To properly concatenate variable reference ${key} with literal "string", embed the variable reference inside the double-quoted string:
key="some"
... | grep "${key}string" | ...
Note how enclosing the variable name in {...} is actually required now, to tell the shell where the variable name ends. chepner points out in a comment elsewhere:
"${key} is the canonical way to perform parameter expansion.

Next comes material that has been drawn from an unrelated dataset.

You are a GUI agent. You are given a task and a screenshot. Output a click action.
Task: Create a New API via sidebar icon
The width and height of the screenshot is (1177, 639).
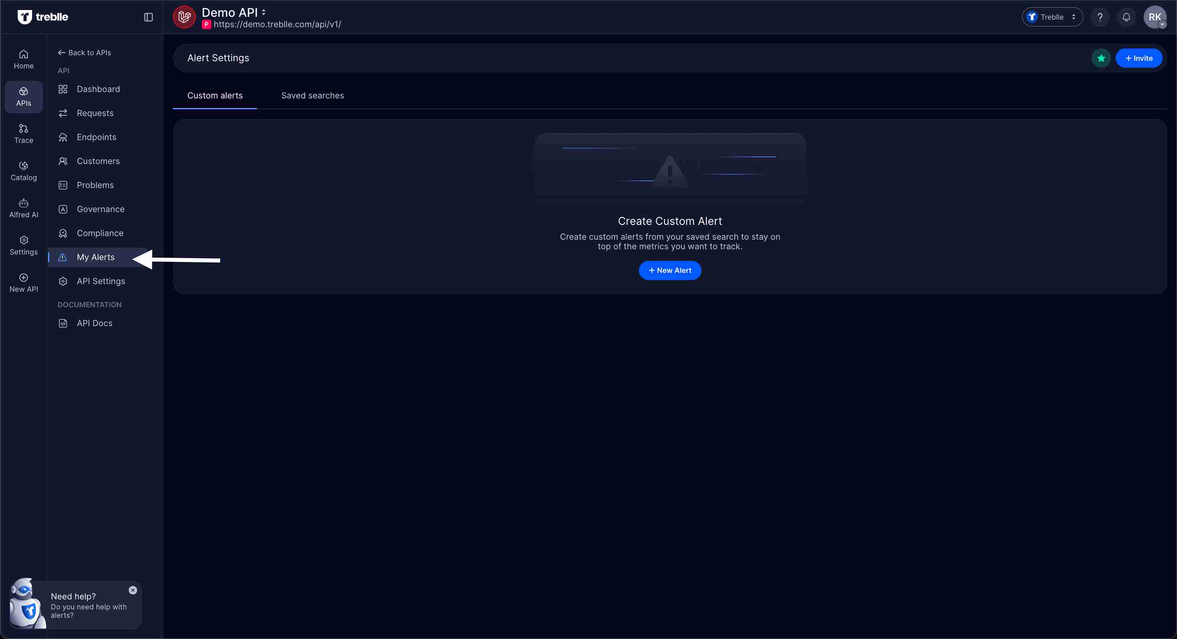coord(23,282)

The braces can optionally be dropped when they aren't necessary to enclose an expansion operator or to disambiguate the parameter name. "
With the specific sample value "some", your concatenation (${key}"string") would have worked the same, but not generally, because using ${key} unquoted makes it subject to shell expansions, notably word splitting, which will break the grep command if the value of variable ${key} happens to contain whitespace.
The main problem with your code, however, is that you're passing a multi-character string to cut -d in order to specify a delimiter, whereas only a single character is supported.
If you have GNU grep, you can try the following:
key="some"
value=$(grep -Po "${key}string"'\K.*$' "${filename}") 
This will return everything after "${key}string" from matching lines, which is what I presume your intent was.
The assumption is that "${key}string" matches at most once per line. 
The small caveat is that you now may have to escape regular-expression metacharacters such as . in the value of ${key} and also the literal part ("string") to make it work as a regular expression.
With the same assumption and caveat, you can try this POSIX-compliant awk solution:
key="some"
value=$(awk -F "${key}string" 'NF >= 2 { print $2 }')
That said, if there could be multiple matches, and you needed the strings between the matches on each line, it is possible to adapt this solution.